It's strange, I cannot get the axes to look correct with axis('tight'), axis('scaled'), etc, specAx.set_aspect(aspect, adjustable='box'), turning off autoscale or anything. I've had similar problems with dual axis in matplotlib and as a workaround used matplotlib's parasiteaxis, which for your case would be,
import numpy as np
import matplotlib.pyplot as plt
from mpl_toolkits.axes_grid1 import host_subplot
import mpl_toolkits.axisartist as AA
data = np.ones((25, 111))
specFig = plt.figure()
specAx = host_subplot(111, axes_class=AA.Axes)
specAx.set_xlim([0, data.shape[1]])
specAx.imshow(data, origin="lower")
#Add parasite axis
newax = specAx.get_grid_helper().new_fixed_axis
specAx.axis["top"] = newax(loc="top", axes=specAx)
plt.show()
EDIT: If you need to adjust the top axis, the previous solution is probably not ideal (the top axis is not an axis object).
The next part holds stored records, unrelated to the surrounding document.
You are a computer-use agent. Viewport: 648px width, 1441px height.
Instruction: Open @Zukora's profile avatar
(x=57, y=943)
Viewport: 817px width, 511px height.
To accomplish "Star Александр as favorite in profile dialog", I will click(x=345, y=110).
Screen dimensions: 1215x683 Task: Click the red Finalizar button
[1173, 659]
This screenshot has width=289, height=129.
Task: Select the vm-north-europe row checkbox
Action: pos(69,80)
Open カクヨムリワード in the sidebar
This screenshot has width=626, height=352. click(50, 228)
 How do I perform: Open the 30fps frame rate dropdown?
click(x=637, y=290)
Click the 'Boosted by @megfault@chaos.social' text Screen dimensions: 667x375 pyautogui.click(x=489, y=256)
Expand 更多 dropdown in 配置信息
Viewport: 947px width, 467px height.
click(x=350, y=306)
I've managed to get it working using the box-forced keyword in set the aspect ratio as follows:
import numpy as np
import matplotlib.pyplot as plt
data = np.ones((25, 111))
specFig, specAx = plt.subplots()
specAx.set_xlim([0, data.shape[1]])
newax = specAx.twiny()
newax.set_xlim([0, data.shape[1]])
specAx.imshow(data, origin="lower")
specAx.set_aspect('equal', 'box-forced')
newax.set_aspect('equal', 'box-forced')
plt.show()
You should then be able to adjust ticks, etc.